§ **How to complete this task**
Below are records to return verbatim; the pictures are to be dropped.

(Records excerpted from a collection)
════════
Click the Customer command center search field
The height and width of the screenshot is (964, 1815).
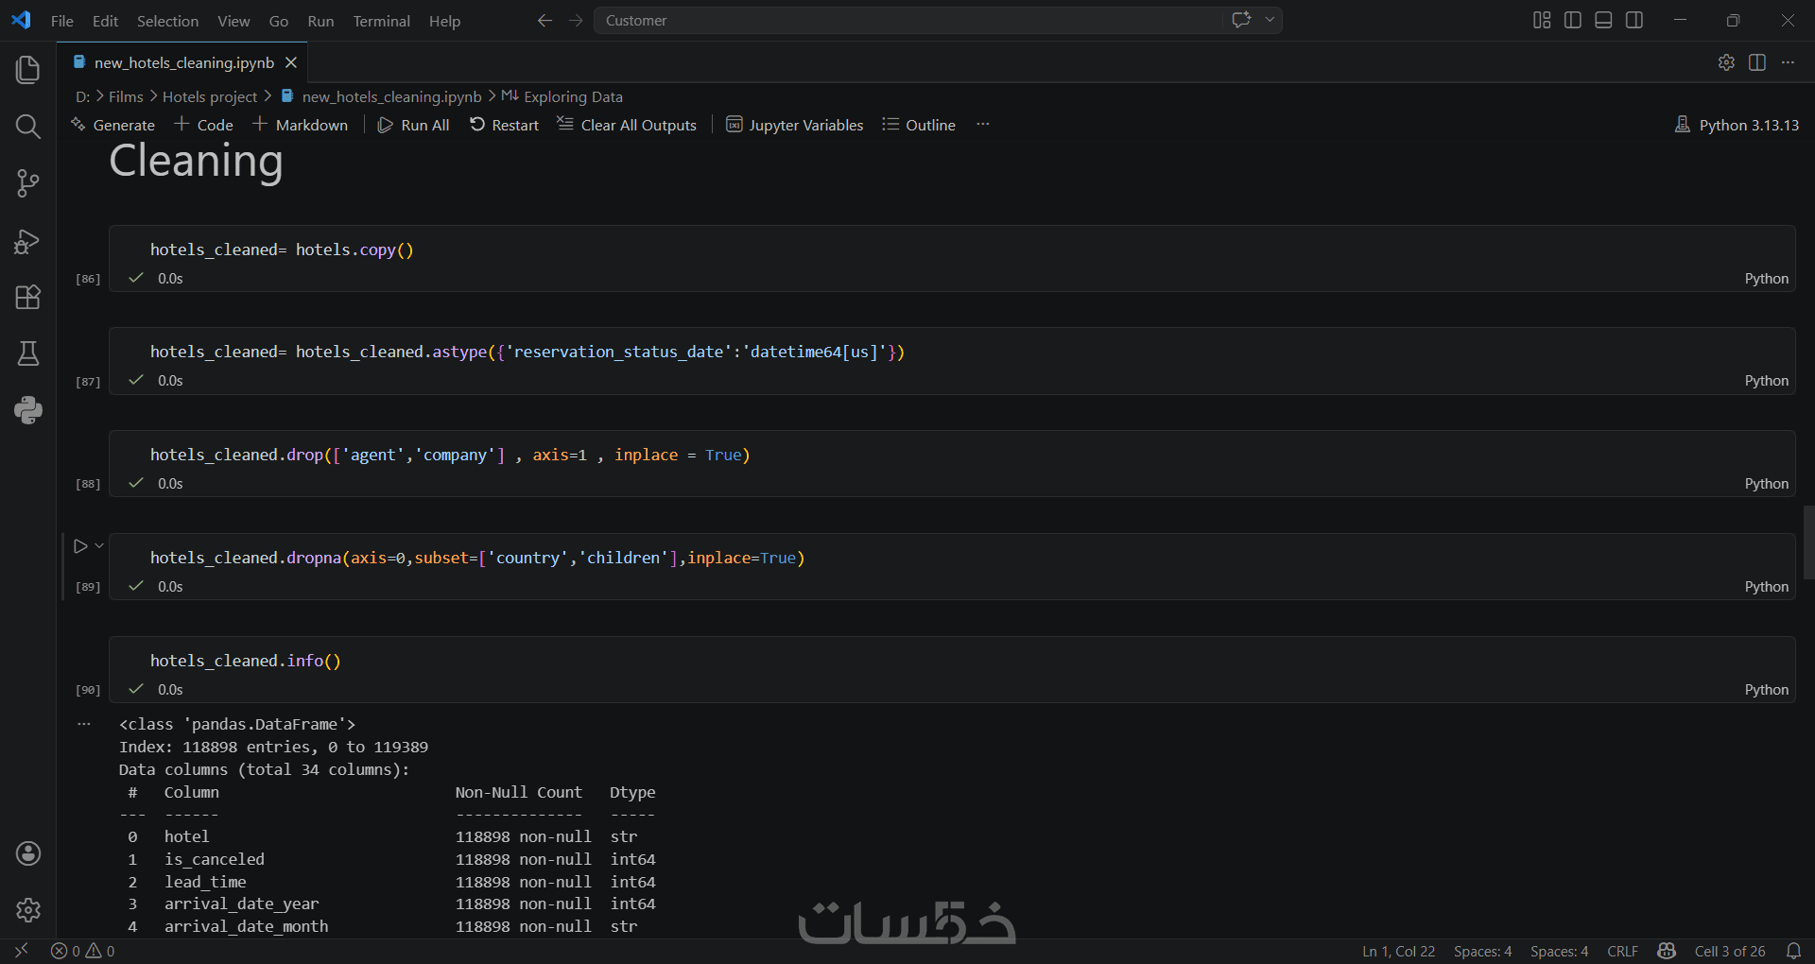(x=908, y=20)
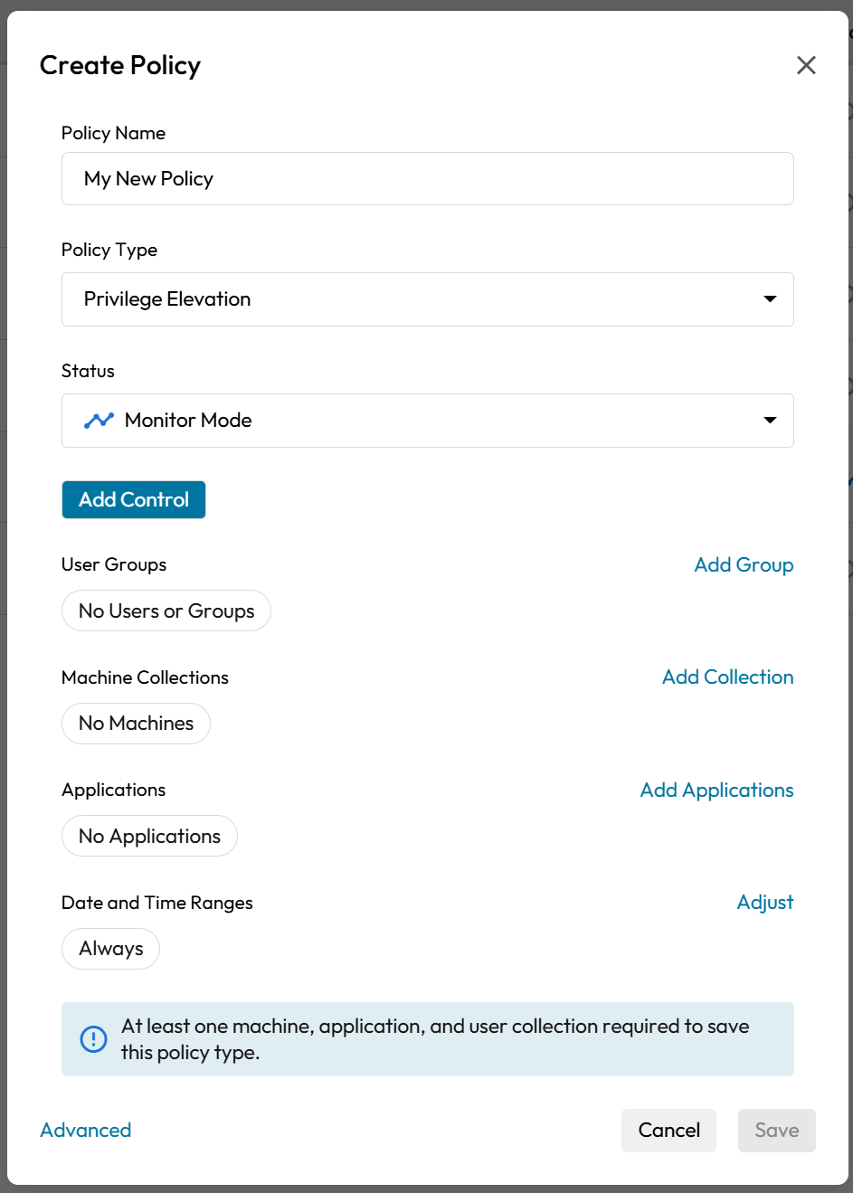Select the No Applications chip
Screen dimensions: 853x1193
149,837
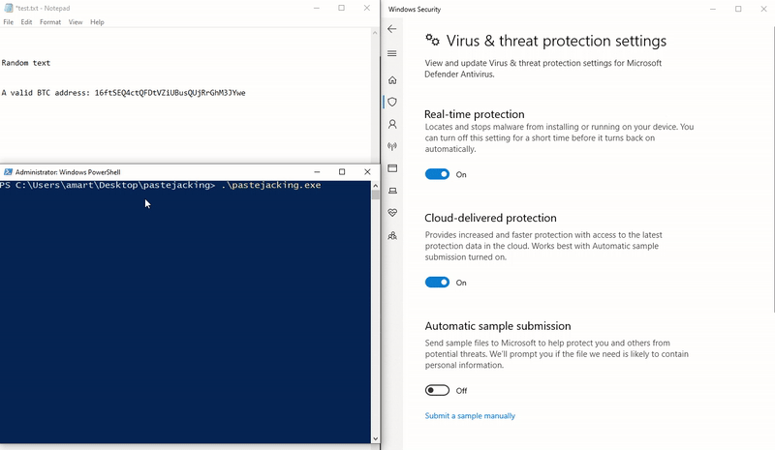Open Device security laptop icon
Image resolution: width=775 pixels, height=450 pixels.
pos(392,191)
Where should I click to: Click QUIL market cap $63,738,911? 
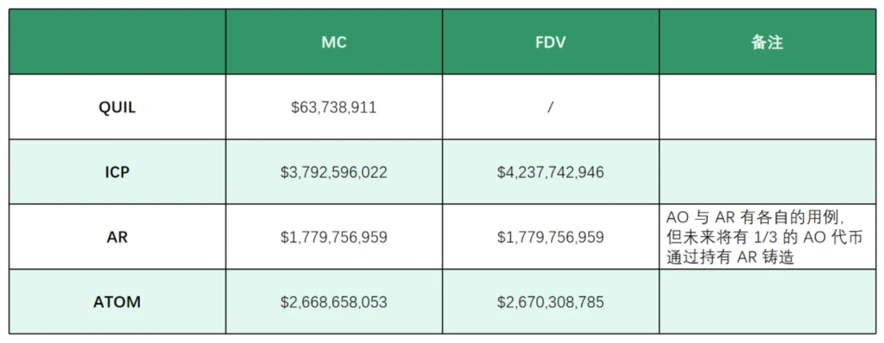click(x=334, y=107)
════════
§ **Task output**
Click the Customer command center search field
The height and width of the screenshot is (964, 1815).
(x=908, y=20)
Select the No Applications chip
Screen dimensions: 853x1193
149,837
Open Device security laptop icon
Image resolution: width=775 pixels, height=450 pixels.
pos(392,191)
Where should I click to: Click QUIL market cap $63,738,911? 
click(x=334, y=107)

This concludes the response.